You almost certainly did not type 'Disallow: GPTBot'

Most of the sites we audit with GPTBot blocks have one thing in common: the owner has no memory of adding the rule. They didn't write it, they didn't authorize it, and they're often surprised the rule is there at all. Yet there it sits in robots.txt, quietly keeping ChatGPT from ever seeing their content.

This is because robots.txt is rarely a file that one person writes and maintains. It is assembled by a combination of CMS defaults, plugins, hosting providers, templates, and copy-pasted snippets from blog posts. Over time, layers accumulate and one of them — usually without clear attribution — starts blocking AI bots.

This post is about finding out who or what added the rule, so you can remove it at the source instead of just patching the file. If you remove the rule without finding its origin, the next CMS update or plugin sync will put it right back.

Suspect #1: a security or SEO plugin you installed last year

This is the single most common source. WordPress plugins like Wordfence, Sucuri, iThemes Security, and All in One SEO have added 'block aggressive crawlers' features over the last two years, and in several cases these features started blocking AI crawlers in updates that weren't advertised as touching bot rules.

Shopify merchants see the same thing with apps that promise 'content protection' or 'competitor scraper blocking' — these apps often inject GPTBot and ClaudeBot into a block list by default. Because the blocks are added by the app rather than by you, editing robots.txt manually doesn't help: the app re-adds them every time its settings are re-applied.
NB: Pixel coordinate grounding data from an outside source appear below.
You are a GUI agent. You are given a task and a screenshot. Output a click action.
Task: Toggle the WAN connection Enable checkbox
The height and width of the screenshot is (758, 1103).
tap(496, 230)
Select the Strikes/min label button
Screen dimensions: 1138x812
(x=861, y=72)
To confirm this is your cause, check the settings panels of every security, SEO, and bot-management plugin on your site. Look for a 'crawler control', 'bot protection', or 'AI opt-out' section. If there's a toggle labeled something like 'block AI training crawlers', it's almost certainly the culprit.

Suspect #2: a hosting provider default

Some managed hosting platforms add bot rules to all customer sites by default. WP Engine, Kinsta, Pantheon, and a handful of Shopify Plus wrapper agencies have all shipped defaults at various points that block or challenge GPTBot, typically framed as 'performance protection' or 'DDoS mitigation'.

These rules can live in several places: in a server-level robots.txt that merges with your own, in a nginx config that rewrites responses to known bot user agents, or in a CDN configuration the host manages on your behalf. Because you can't see or edit these rules from your site's admin panel, they are the hardest class of blocks to diagnose.

The diagnostic: curl your robots.txt from outside your control panel. Compare the response to the version of the file you think you have. If they differ, something between your origin and the public internet is rewriting the file. Open a ticket with your host asking whether they block GPTBot by default, and whether that can be disabled for your account.

Suspect #3: a 2023-era blog post you copy-pasted

When GPTBot first launched in August 2023, a wave of blog posts and publisher guides recommended blocking it on principle. Many of them included drop-in robots.txt snippets that readers pasted directly into their files. Two years later, those snippets are still there, usually on sites whose owners no longer remember why they added them.

The tell for this cause: a 'Disallow: /' under 'User-agent: GPTBot' that is the only AI bot rule in your file, with no equivalent rule for ClaudeBot or PerplexityBot (because those bots didn't exist yet when the blog post was written). If your file blocks only GPTBot and nothing newer, you probably inherited a 2023 snippet.

This is the easiest class to fix — just remove the lines. But do the removal in your source of truth (your CMS, your Git-managed config, or wherever robots.txt is generated from) rather than in the deployed file, or your next deploy will restore the block.

Suspect #4: a wildcard rule that accidentally matches GPTBot

Sometimes the rule blocking GPTBot isn't about GPTBot at all. A broader rule — 'User-agent: *' with 'Disallow: /' or 'Disallow: /api/' — applies to GPTBot along with everything else. The intent was to block content scrapers or hide internal APIs, but GPTBot happens to be caught in the same net.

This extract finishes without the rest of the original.